Material =>
####################

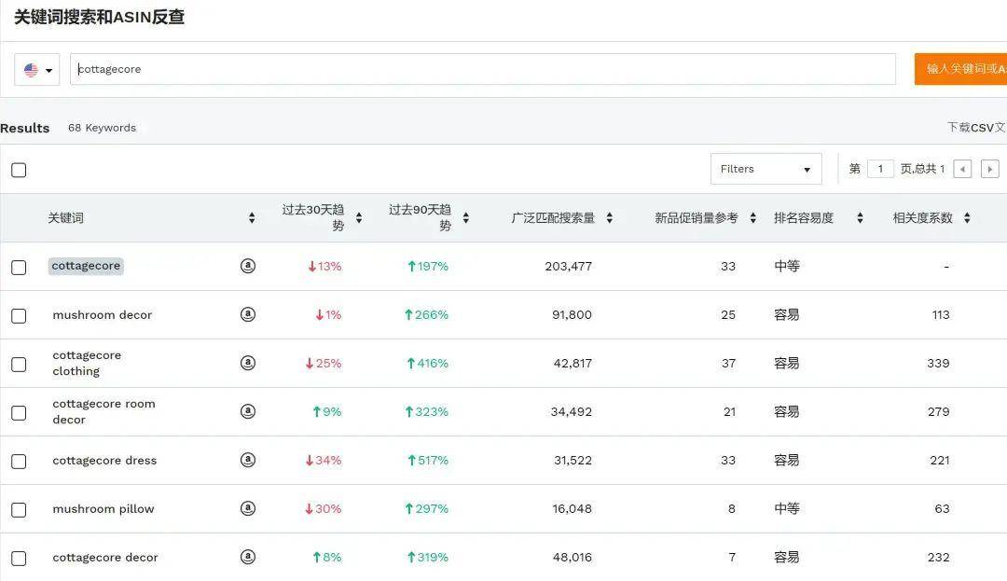1007x581 pixels.
Task: Open Amazon link icon for cottagecore dress
Action: [x=247, y=460]
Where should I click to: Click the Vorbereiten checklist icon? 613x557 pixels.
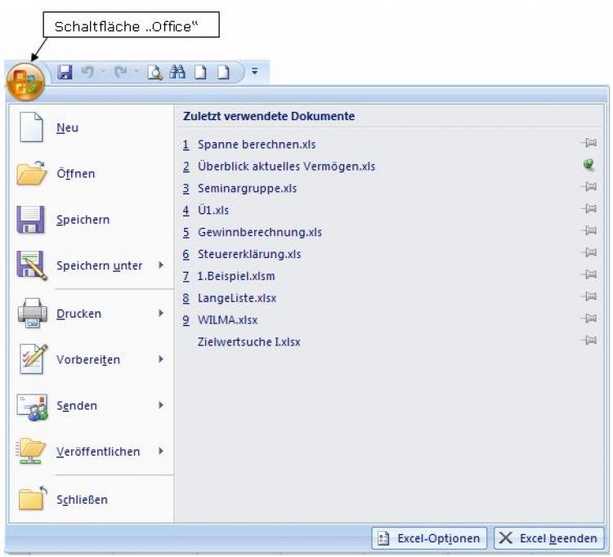pyautogui.click(x=31, y=360)
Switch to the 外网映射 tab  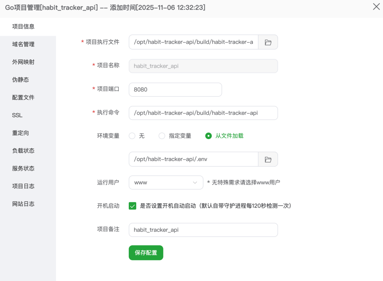[x=23, y=62]
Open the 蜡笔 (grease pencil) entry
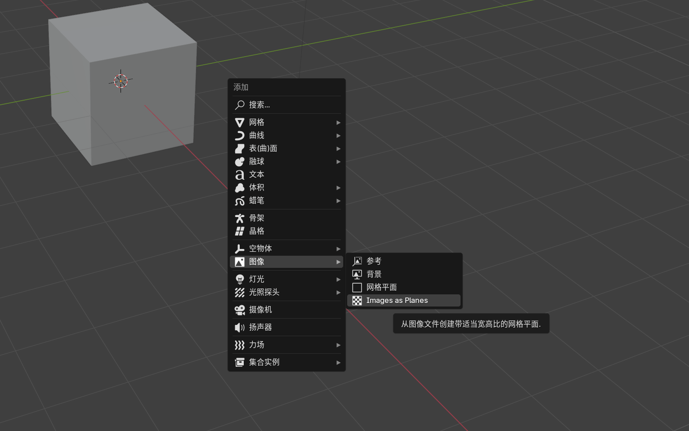The height and width of the screenshot is (431, 689). [257, 200]
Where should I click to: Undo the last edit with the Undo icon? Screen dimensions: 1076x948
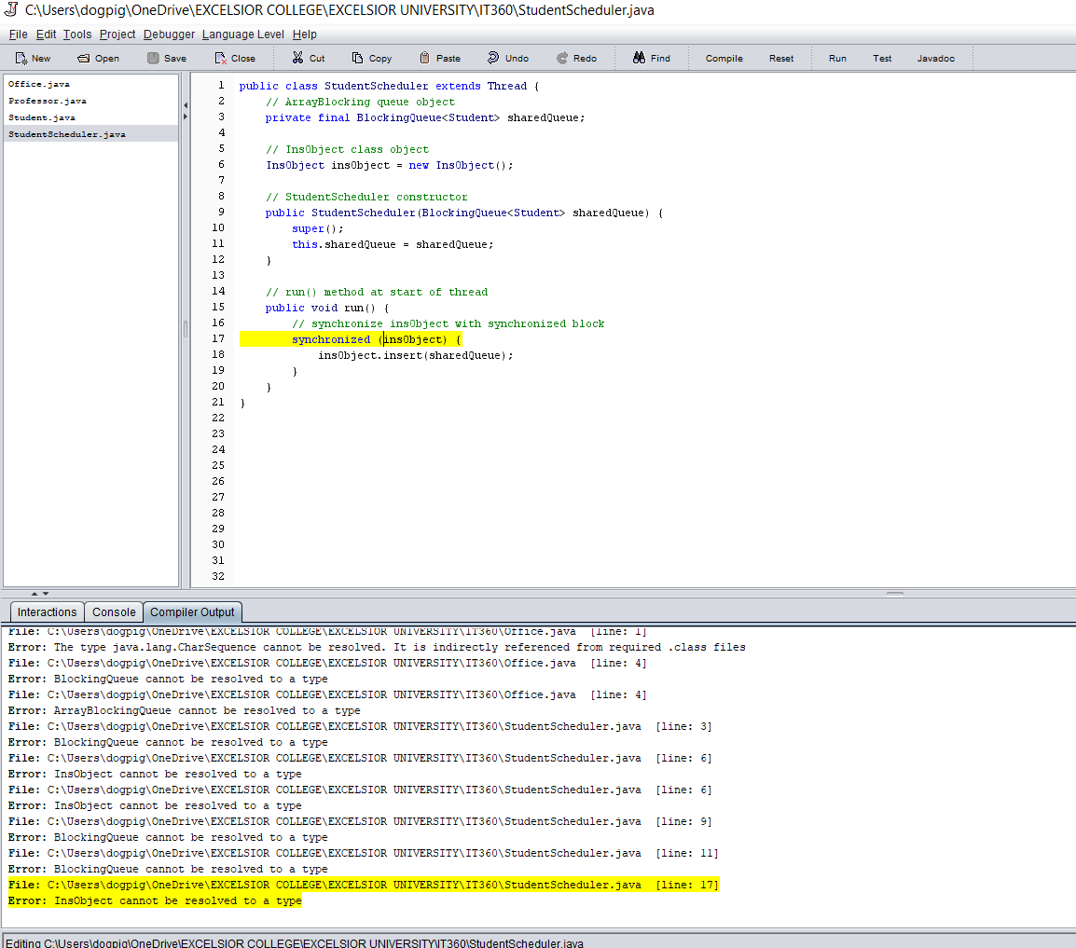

####################

Short exercise =>
Copy the records word for word, starting with the line that contains "Open the 蜡笔 (grease pencil) entry" and continuing through the end of the records, and leave out the pictures.

Result of this exercise =>
Open the 蜡笔 (grease pencil) entry
The height and width of the screenshot is (431, 689). [257, 200]
Where should I click to: Undo the last edit with the Undo icon? Screen dimensions: 1076x948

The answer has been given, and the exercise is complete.